TRY IT:
Using the data below, copy every line that contains the word "computer".

------ AVAILABLE RECORDS ------

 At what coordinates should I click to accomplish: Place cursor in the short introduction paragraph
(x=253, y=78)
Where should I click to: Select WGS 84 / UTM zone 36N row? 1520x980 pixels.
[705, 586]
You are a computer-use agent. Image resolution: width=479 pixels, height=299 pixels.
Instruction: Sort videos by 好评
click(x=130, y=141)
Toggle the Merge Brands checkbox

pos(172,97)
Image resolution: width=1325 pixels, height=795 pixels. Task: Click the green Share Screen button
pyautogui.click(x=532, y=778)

------
------ AVAILABLE RECORDS ------

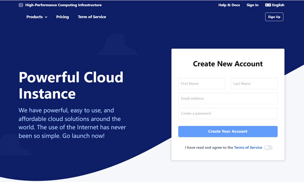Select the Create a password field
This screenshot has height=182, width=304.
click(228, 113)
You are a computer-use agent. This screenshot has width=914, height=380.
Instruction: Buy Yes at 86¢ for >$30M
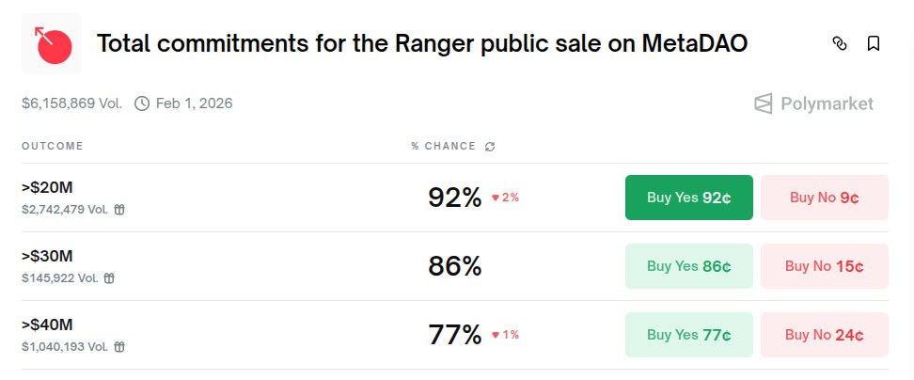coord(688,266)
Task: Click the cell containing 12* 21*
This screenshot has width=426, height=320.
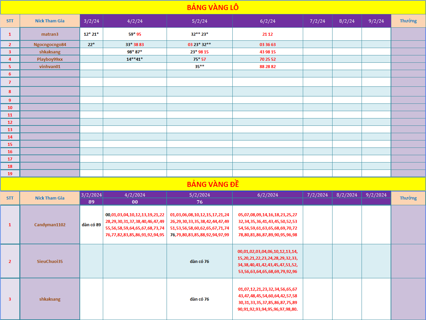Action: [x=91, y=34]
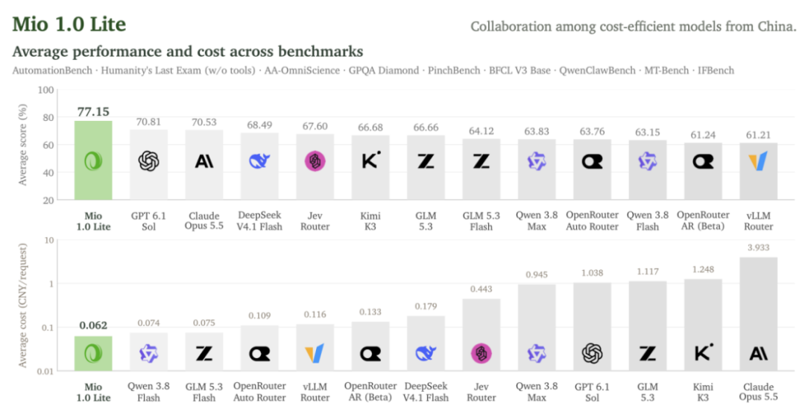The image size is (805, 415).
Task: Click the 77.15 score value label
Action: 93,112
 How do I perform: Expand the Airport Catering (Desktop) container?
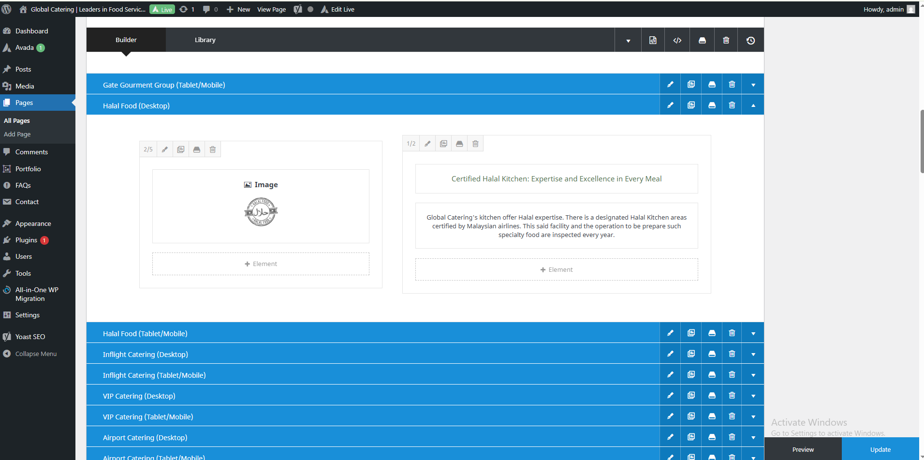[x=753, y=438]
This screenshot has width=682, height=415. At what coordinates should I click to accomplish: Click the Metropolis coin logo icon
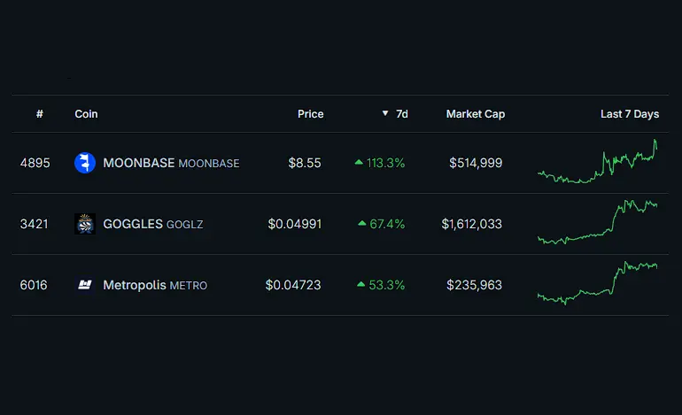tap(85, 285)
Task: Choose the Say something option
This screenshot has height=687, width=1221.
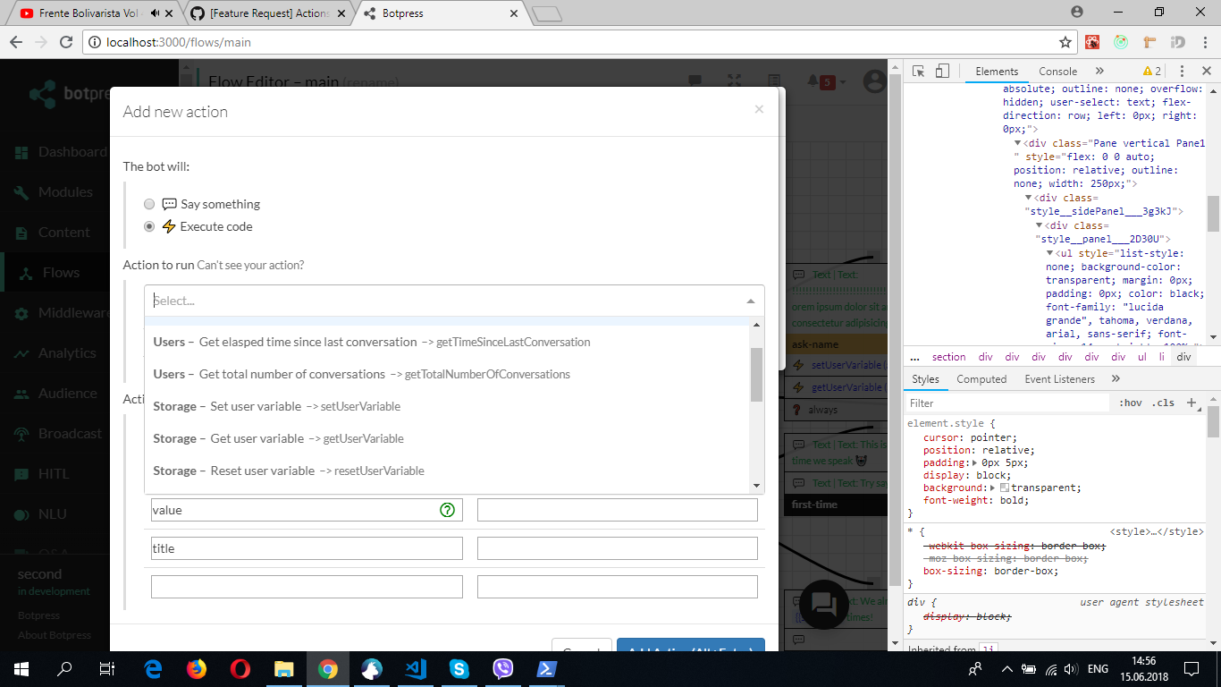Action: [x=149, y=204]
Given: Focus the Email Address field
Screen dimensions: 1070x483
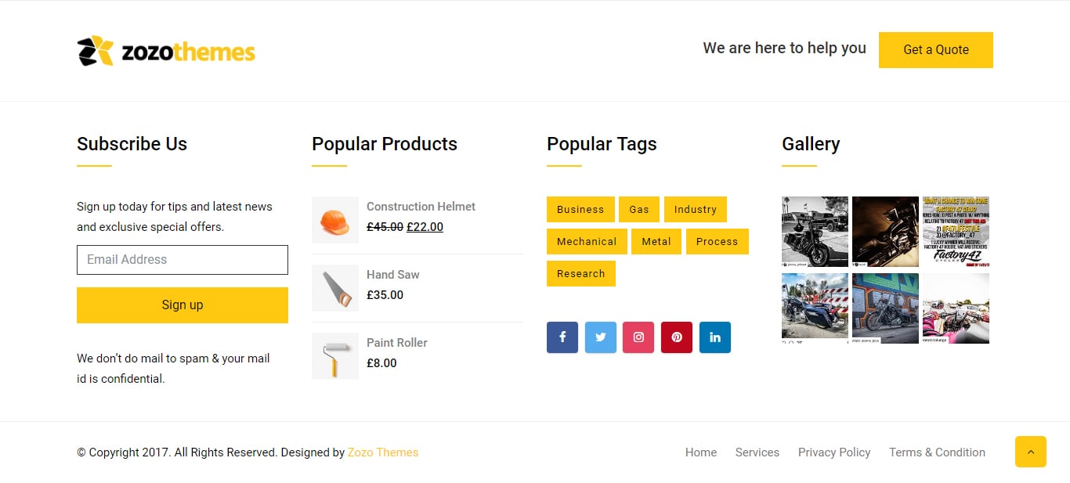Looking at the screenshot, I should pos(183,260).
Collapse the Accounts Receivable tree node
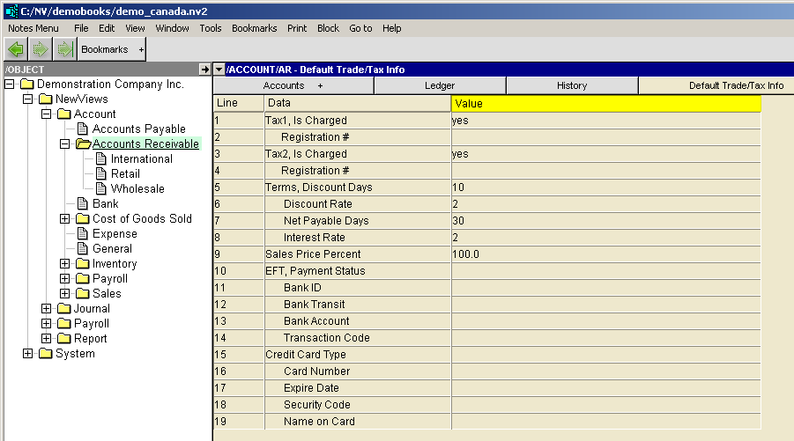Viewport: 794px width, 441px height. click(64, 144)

------
------ AVAILABLE RECORDS ------

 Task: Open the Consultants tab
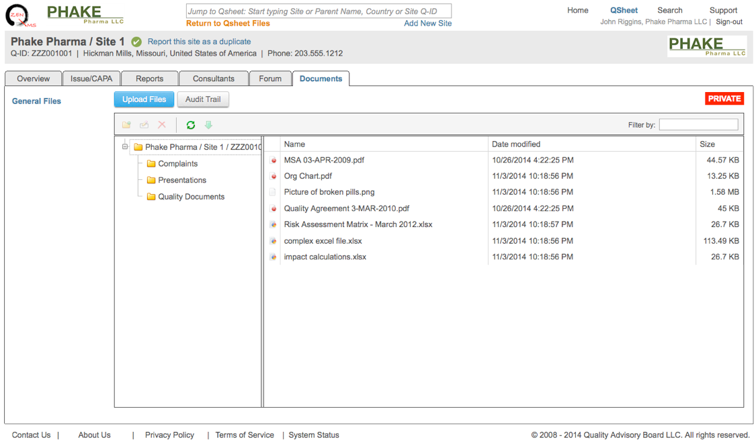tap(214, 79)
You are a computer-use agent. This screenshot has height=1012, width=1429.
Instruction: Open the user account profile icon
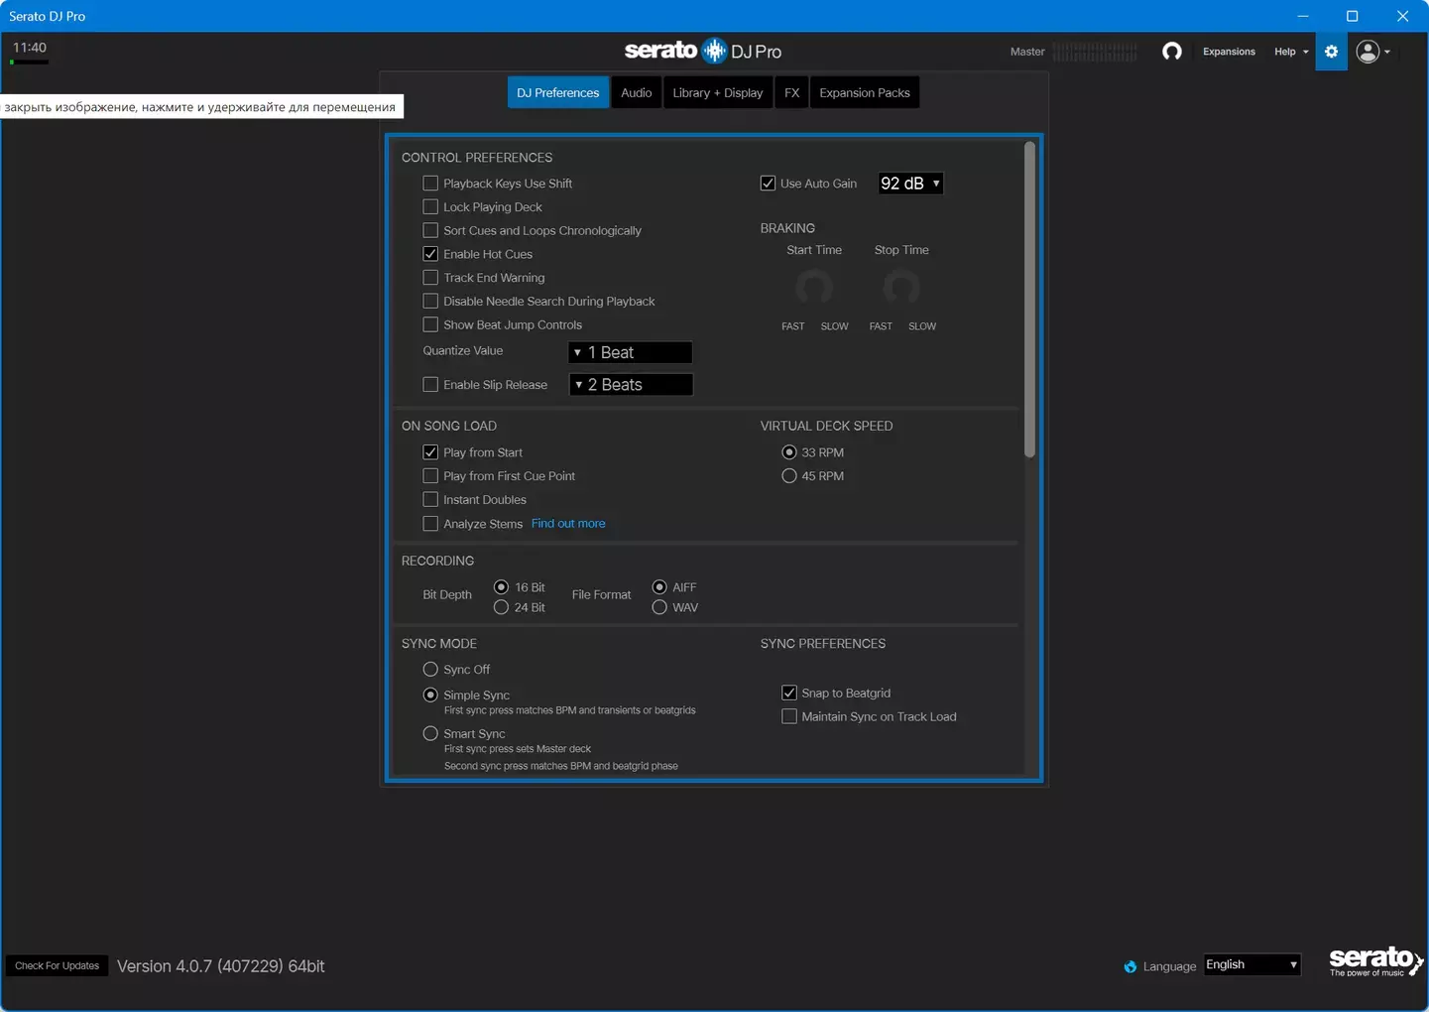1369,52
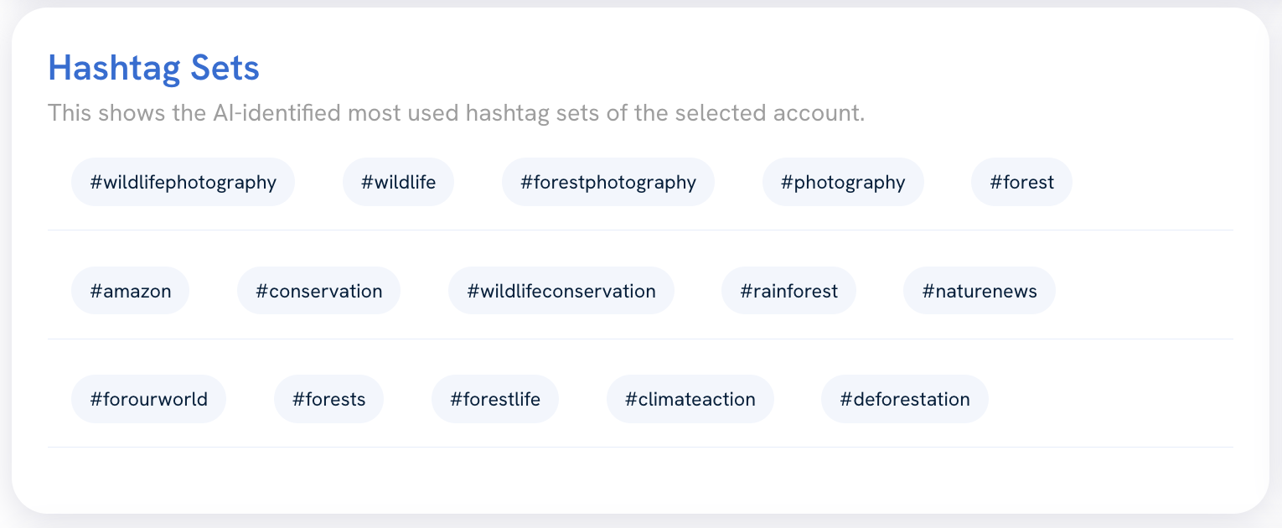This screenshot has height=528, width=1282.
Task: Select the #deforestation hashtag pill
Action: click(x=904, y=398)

------

EXPECTED OUTPUT:
You are a computer-use agent. Image resolution: width=479 pixels, height=299 pixels.
You are a computer-use agent. This screenshot has width=914, height=380.
You are a computer-use agent. This screenshot has height=1012, width=1429.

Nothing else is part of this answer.